Personal information
- Born: December 29, 1979 (age 46) Detroit, Michigan, U.S.
- Nationality: American / Lebanese
- Listed height: 6 ft 9 in (2.06 m)
- Listed weight: 224.4 lb (102 kg)

Career information
- High school: Bishop Borgess (Detroit, Michigan)
- College: Eastern Kentucky (1999–2000) Schoolcraft JC (2000–2001) DePaul (2001–2003)
- NBA draft: 2003: undrafted
- Playing career: 2003–2017
- Position: Power forward / center

Career history
- 2003–2004: Hapoel Galil Elyon
- 2004–2005: Ural Great Perm
- 2005–2006: Dynamo Moscow Region
- 2006–2007: Ural Great Perm
- 2007: Olympiacos
- 2007–2008: Cibona Zagreb
- 2008–2009: Zhejiang Whirlwinds
- 2010: Bnei HaSharon
- 2011: Shahrdari Gorgan
- 2011–2012: Champville
- 2012–2013: Jilin Northeast Tigers
- 2014: Marinos de Anzoátegui
- 2014–2015: Zamalek
- 2015: Shahrdari Gorgan
- 2015–2016: Club Malvín
- 2016: Club Atlético Lanús

Career highlights
- Lebanese League champion (2012);

= Sam Hoskin =

American-Lebanese basketball player

Samuel Lonzo Hoskin (born December 29, 1979) is an American-Lebanese former professional basketball player.

== Career ==
Hoskin was born in Detroit, Michigan.
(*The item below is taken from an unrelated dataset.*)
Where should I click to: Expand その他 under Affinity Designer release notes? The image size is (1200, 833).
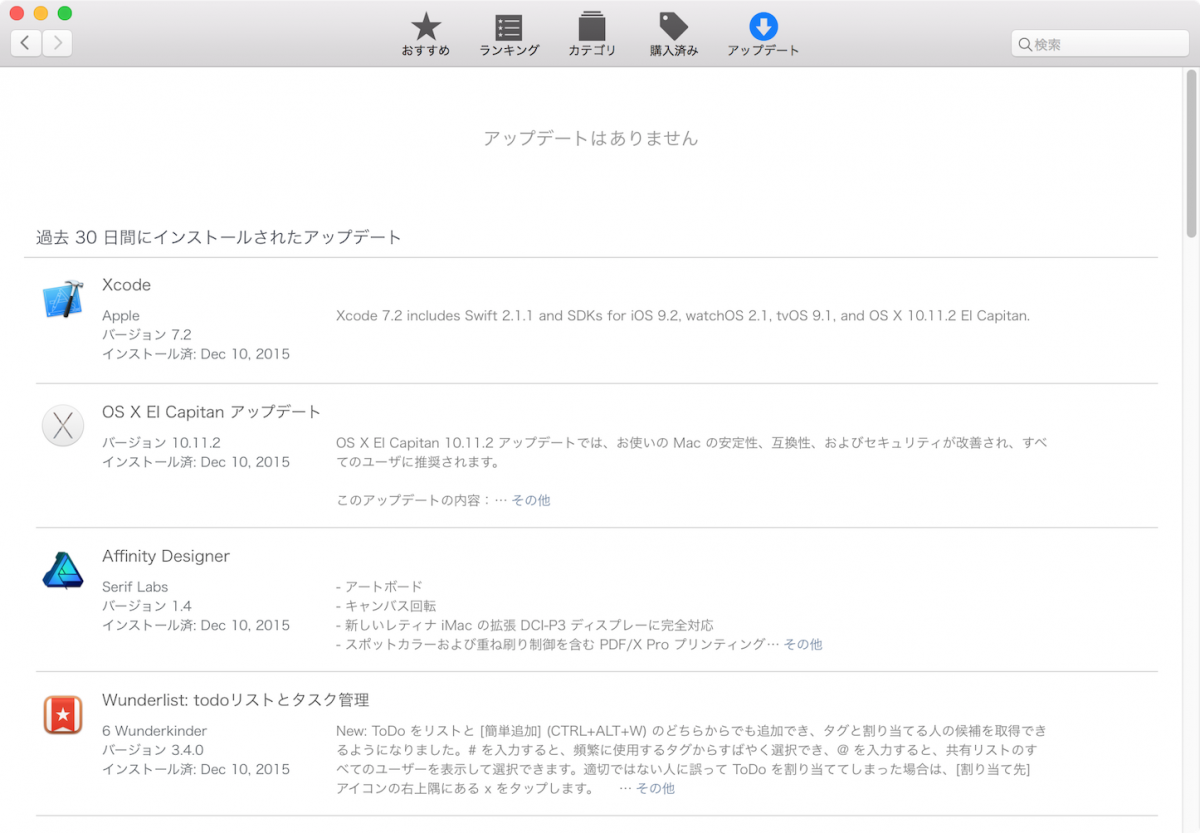tap(803, 644)
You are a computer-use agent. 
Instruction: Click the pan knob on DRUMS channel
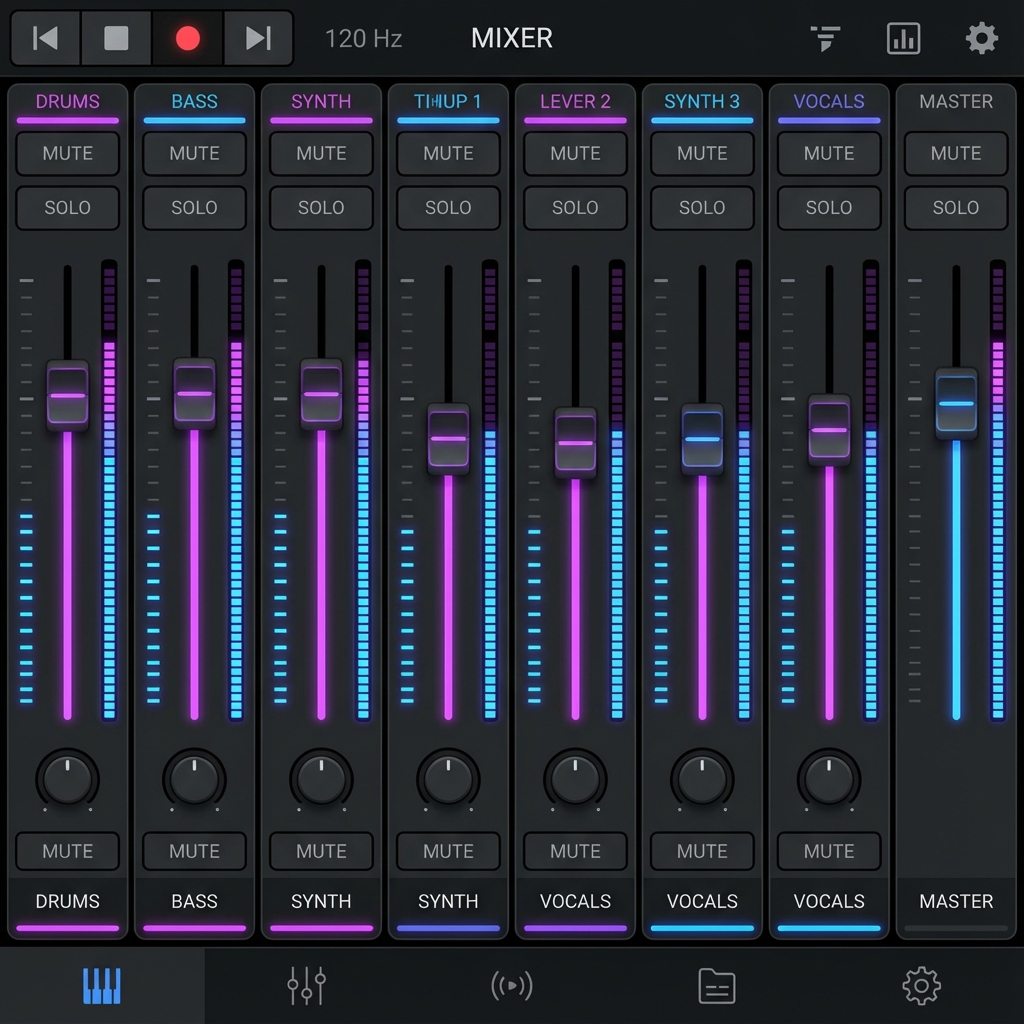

He played his high school basketball at Bishop Borgess High School in Detroit. Hoskin played collegiately at Eastern Kentucky University and at De Paul University located in Chicago, Illinois and was voted second team All-USA in 2003.

In the 2003–04 season Hoskin was the last cut by the Seattle SuperSonics. Afterward he played in Israel and became one of the top scores and rebounders in the Israel Basketball League. He later played in Russia for clubs Ural Great Perm and Dynamo Moscow Region and became one of the top scorers and rebounders in the Russian league as well. Hoskin also played for Olympiacos and Cibona both Euroleague teams located in Athens, Greece and Zagreb, Croatia respectively.

Hoskin won a championship with club Champville SC in Lebanon.

In August 2012, Hoskin signed with Jilin Northeast Tigers for the 2012–13 CBA season.

In June 2017, Hoskin retired from professional basketball and become an assistant coach and coach of player development in China at the Zhejiang Golden Bulls.